[time-nuts] Thunderbolt spurs on 10MHz output at 100Hz and 200Hz from signal.

Dan Rae danrae at verizon.net
Wed Sep 21 11:46:54 EDT 2016


On 9/21/2016 8:01 AM, David C. Partridge wrote:
> Looks like all I've managed to do is measure the baseline noise of the analyser.  Ho-hum looks like I need something a *lot* quieter to do these measurements.
>
Indeed Dave, yes.  I made the same mistake a few years ago when I tried 
to compare the results of three different DDS clocks on the output of my 
homebrew transceiver DDS LO using a 3585A spectrum analyser and John's 
program.  It took me a while to figure out why they were identical and 
then the penny dropped that I was just measuring the 3585A...

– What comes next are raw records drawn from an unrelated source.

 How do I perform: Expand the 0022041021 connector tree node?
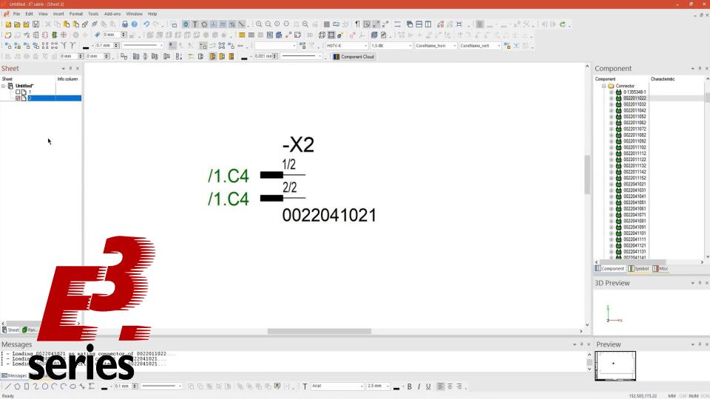coord(612,184)
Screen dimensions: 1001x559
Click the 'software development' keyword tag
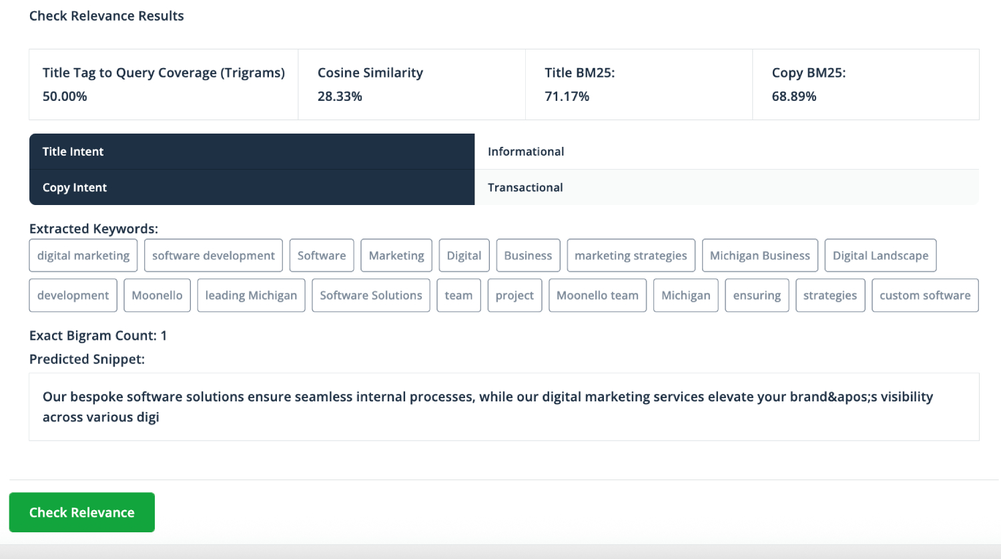pyautogui.click(x=213, y=256)
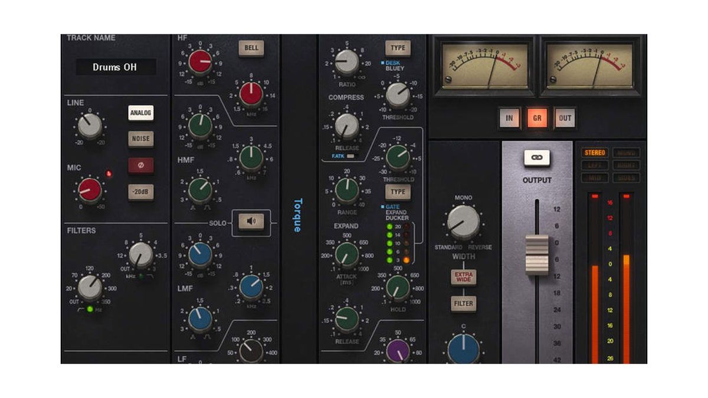This screenshot has width=708, height=398.
Task: Click the phase invert icon in LINE section
Action: 140,166
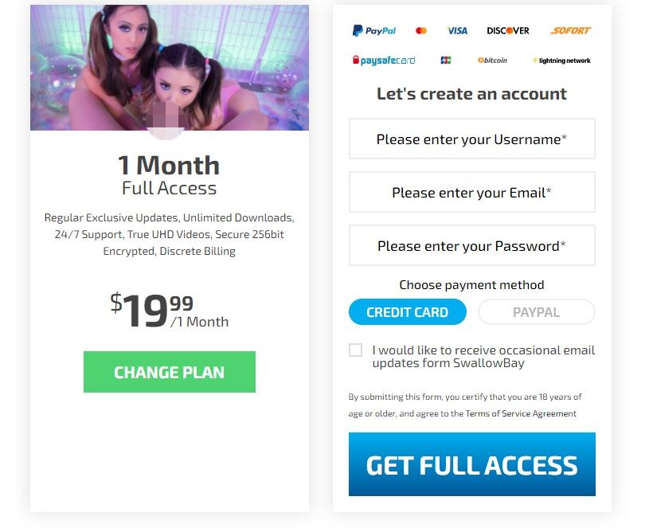
Task: Click the paysafecard logo
Action: click(384, 61)
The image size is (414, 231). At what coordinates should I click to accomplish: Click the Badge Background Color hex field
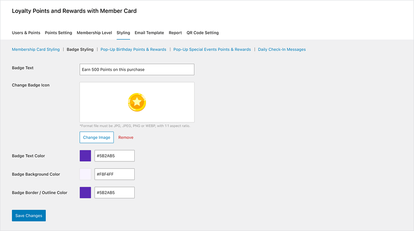coord(114,174)
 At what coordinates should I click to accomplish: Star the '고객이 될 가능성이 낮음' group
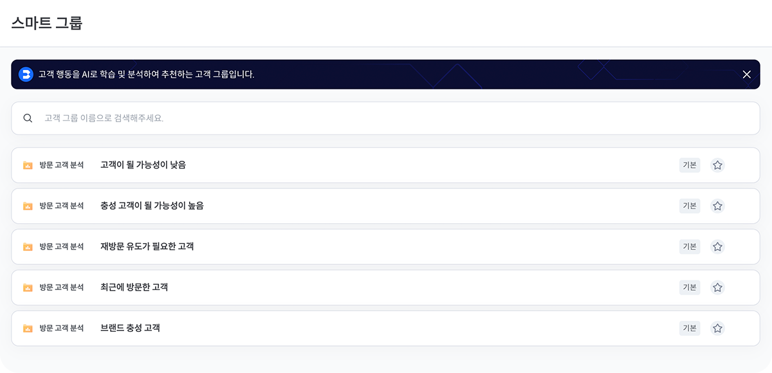[717, 165]
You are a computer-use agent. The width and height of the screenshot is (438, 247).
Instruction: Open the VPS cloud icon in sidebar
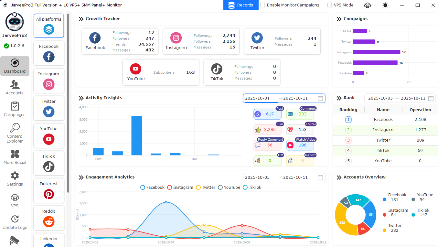point(15,200)
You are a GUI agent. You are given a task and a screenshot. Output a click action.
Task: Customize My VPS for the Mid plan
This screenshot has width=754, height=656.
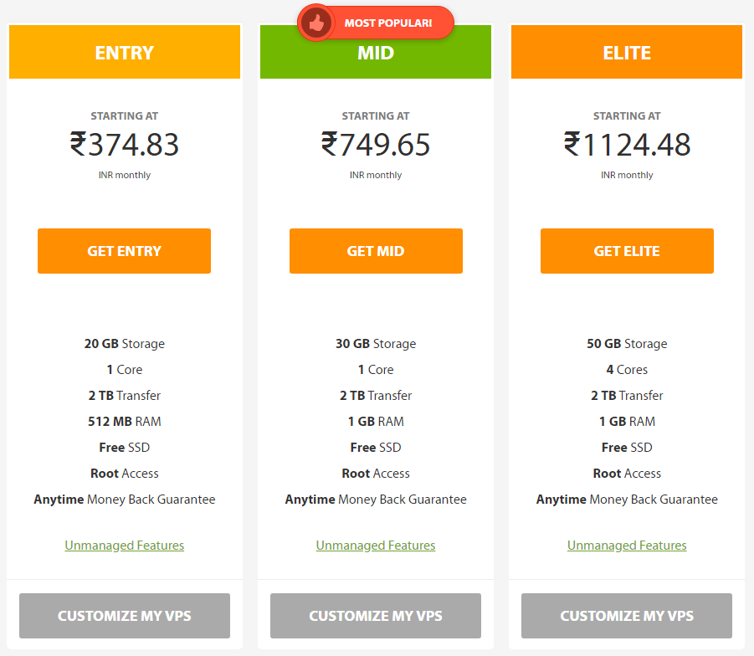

The plot of the three thunderbolts I sent before using my -hp- phase 
noise system is interesting in that the white plot was from the Tbolt I 
keep on the bench to run all the stuff there, and it uses the switch 
mode power supply that came with the TAPR ones, built into an Extron 
distribution amp case.  All the spurs that are shown with dotted lines 
aren't all spurious, most are probably real.  The other two are from 
units with linear supplies and are significantly improved.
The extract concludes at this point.